Yunus terharu saat mengenang pembunuhan aktivis mahasiswa Abu Sayeed, yang ditembak mati oleh polisi dari jarak dekat pada bulan Juli. Dia memberikan penghormatan kepada para pemuda yang memicu gerakan protes dan mereka yang mempertaruhkan segalanya demi keinginan mereka untuk perubahan.
“Mereka melindungi bangsa dan memberinya kehidupan baru,” katanya.
Perdana Menteri India Narendra Modi menawarkan “harapan terbaiknya” kepada Yunus, mengatakan bahwa New Delhi – yang memiliki hubungan dekat dengan Hasina – “berkomitmen” untuk bekerja sama dengan Dhaka.
Amerika Serikat dan Uni Eropa juga menyatakan kesiapan untuk bekerja sama dengan pemerintahan sementara, dengan juru bicara Departemen Luar Negeri Matthew Miller mengatakan Washington berharap dapat bekerja sama saat Bangladesh “menyusun masa depan demokratis”.
Selama masa pemerintahan Hasina, Yunus menghadapi lebih dari 100 kasus pidana dan kampanye hitam oleh lembaga Islam yang dipimpin negara yang menuduhnya mempromosikan homoseksualitas.
Yunus bepergian ke luar negeri tahun ini saat bebas dengan jaminan setelah dijatuhi hukuman enam bulan penjara atas tuduhan yang dianggap bermotif politik.

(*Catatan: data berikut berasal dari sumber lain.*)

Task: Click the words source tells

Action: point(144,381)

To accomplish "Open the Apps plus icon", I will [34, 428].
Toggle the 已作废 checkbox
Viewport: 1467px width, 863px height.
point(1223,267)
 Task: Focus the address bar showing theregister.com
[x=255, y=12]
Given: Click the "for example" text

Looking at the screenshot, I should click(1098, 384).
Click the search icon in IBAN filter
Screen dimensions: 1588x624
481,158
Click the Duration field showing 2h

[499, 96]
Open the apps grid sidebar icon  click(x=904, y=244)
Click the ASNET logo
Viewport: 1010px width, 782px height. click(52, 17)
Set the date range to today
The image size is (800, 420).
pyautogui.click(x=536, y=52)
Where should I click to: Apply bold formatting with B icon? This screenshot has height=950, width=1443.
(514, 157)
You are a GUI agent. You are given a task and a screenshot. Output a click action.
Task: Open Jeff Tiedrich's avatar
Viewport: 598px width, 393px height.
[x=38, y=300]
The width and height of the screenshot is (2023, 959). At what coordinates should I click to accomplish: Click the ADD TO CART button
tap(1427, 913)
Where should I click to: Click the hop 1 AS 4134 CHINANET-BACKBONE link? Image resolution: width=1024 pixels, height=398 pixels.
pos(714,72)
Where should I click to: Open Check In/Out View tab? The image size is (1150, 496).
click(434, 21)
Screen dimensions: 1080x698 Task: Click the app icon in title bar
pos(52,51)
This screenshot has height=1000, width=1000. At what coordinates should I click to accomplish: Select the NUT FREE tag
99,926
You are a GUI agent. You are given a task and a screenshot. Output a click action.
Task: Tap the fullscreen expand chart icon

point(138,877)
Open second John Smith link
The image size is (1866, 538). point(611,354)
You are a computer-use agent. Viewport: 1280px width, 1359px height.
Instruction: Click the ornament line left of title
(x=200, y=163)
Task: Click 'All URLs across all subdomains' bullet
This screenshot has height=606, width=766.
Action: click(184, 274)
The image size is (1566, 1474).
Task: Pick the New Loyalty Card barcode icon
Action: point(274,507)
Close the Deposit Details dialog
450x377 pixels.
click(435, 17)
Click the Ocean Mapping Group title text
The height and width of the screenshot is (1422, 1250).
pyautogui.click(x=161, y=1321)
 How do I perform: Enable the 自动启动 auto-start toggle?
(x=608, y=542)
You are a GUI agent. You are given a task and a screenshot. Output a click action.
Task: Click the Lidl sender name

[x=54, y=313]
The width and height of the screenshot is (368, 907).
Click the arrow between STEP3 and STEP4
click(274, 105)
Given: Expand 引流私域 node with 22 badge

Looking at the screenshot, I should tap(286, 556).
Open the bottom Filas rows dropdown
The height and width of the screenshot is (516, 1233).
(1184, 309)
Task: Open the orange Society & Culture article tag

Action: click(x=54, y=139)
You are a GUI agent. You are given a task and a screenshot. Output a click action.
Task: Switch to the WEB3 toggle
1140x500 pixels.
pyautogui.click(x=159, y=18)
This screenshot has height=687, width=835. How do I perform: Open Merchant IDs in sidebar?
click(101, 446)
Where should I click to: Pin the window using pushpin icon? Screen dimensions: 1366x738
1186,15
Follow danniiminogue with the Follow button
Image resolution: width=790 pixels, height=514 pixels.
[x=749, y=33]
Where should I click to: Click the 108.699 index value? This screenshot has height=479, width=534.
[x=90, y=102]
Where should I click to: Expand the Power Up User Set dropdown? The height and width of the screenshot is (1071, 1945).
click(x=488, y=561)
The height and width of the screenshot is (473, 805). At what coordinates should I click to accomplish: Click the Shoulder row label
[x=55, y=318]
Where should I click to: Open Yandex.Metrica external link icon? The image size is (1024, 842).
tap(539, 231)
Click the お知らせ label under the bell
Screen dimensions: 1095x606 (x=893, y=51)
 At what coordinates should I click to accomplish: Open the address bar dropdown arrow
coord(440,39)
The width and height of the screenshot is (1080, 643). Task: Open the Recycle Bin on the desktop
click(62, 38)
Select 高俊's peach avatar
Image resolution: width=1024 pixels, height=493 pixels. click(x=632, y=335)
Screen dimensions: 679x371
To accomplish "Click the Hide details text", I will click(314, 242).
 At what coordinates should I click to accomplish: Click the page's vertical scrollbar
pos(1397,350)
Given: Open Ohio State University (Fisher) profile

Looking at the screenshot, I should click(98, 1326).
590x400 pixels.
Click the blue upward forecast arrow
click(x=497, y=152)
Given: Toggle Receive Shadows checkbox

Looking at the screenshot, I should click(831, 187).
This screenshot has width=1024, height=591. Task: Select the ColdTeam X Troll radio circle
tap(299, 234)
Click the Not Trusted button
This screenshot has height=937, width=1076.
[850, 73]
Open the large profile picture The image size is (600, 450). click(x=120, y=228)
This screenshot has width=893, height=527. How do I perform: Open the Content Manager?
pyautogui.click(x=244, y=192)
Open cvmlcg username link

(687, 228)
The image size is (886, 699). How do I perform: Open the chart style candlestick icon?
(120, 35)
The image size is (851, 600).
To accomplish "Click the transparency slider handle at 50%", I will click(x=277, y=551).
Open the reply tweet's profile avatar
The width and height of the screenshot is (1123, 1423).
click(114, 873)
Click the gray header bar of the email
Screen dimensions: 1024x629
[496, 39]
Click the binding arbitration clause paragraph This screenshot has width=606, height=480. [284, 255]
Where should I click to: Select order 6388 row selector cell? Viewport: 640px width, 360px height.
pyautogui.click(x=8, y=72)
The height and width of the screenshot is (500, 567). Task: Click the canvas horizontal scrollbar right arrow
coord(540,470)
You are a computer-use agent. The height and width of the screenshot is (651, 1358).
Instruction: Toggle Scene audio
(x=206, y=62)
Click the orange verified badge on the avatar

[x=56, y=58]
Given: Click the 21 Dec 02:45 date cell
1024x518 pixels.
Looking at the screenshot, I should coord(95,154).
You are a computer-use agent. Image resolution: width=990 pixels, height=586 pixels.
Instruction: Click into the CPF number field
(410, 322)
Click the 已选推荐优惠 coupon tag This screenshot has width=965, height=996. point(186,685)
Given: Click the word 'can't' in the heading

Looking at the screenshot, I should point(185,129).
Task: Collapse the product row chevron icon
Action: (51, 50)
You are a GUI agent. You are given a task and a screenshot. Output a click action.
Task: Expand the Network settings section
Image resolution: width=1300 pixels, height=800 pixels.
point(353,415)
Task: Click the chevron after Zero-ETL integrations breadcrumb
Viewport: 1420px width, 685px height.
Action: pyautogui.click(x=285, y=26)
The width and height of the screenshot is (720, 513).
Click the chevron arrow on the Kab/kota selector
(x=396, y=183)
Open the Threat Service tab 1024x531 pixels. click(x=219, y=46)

Pengadilan Dhaka membebaskannya dari tuduhan itu pada Rabu.
Kepala Angkatan Darat Jenderal Waker-Uz-Zaman mengatakan bahwa dia mendukung Yunus. “Saya yakin dia akan mampu membawa kita melalui proses demokrasi yang indah,” kata Waker.
Warga Bangladesh menyuarakan harapan untuk masa depan pada rapat umum di Dhaka pada hari Rabu untuk mantan oposisi Partai Nasional Bangladesh (BNP), yang ketuanya, mantan perdana menteri Khaleda Zia (78) dibebaskan dari tahanan rumah selama bertahun-tahun.
“Saya berharap negara ini dijalankan dengan cara yang baik, dan kekuatan polisi direformasi sehingga mereka tidak bisa melecehkan orang,” kata Moynul Islam Pintu kepada AFP.
Peristiwa pada Senin merupakan puncak dari lebih dari sebulan kerusuhan, yang dimulai sebagai protes terhadap rencana kuota pekerjaan pemerintah tetapi berubah menjadi gerakan anti-Hasina.
“Protes ini adalah momen seismik dalam sejarah Bangladesh,” kata analis International Crisis Group Thomas Kean. “Negara ini benar-benar berisiko menjadi negara satu partai, dan melalui gerakan berbasis jalan damai yang dipimpin oleh mahasiswa Gen Z di usia 20-an, mereka berhasil memaksa dia turun dari kekuasaan.”
Pergantian kesetiaan militer menjadi faktor penentu dalam penggulingannya. Sejak itu, mereka menyetujui berbagai tuntutan dari para pemimpin mahasiswa. Presiden pada hari Selasa membubarkan parlemen dan memecat kepala kepolisian, yang oleh para pengunjuk rasa dianggap memimpin tindakan keras Hasina. Kepala baru, Mainul Islam, meminta maaf pada hari Rabu atas tindakan petugas dan berjanji melakukan “penyelidikan yang adil dan tidak memihak” terhadap pembunuhan “mahasiswa, orang biasa, dan polisi.”
Selain Zia, beberapa tahanan politik lainnya dibebaskan. Militer telah menurunkan pangkat beberapa jenderal yang dianggap dekat dengan Hasina dan memecat Ziaul Ahsan, komandan pasukan paramiliter Batalyon Tindakan Cepat yang ditakuti.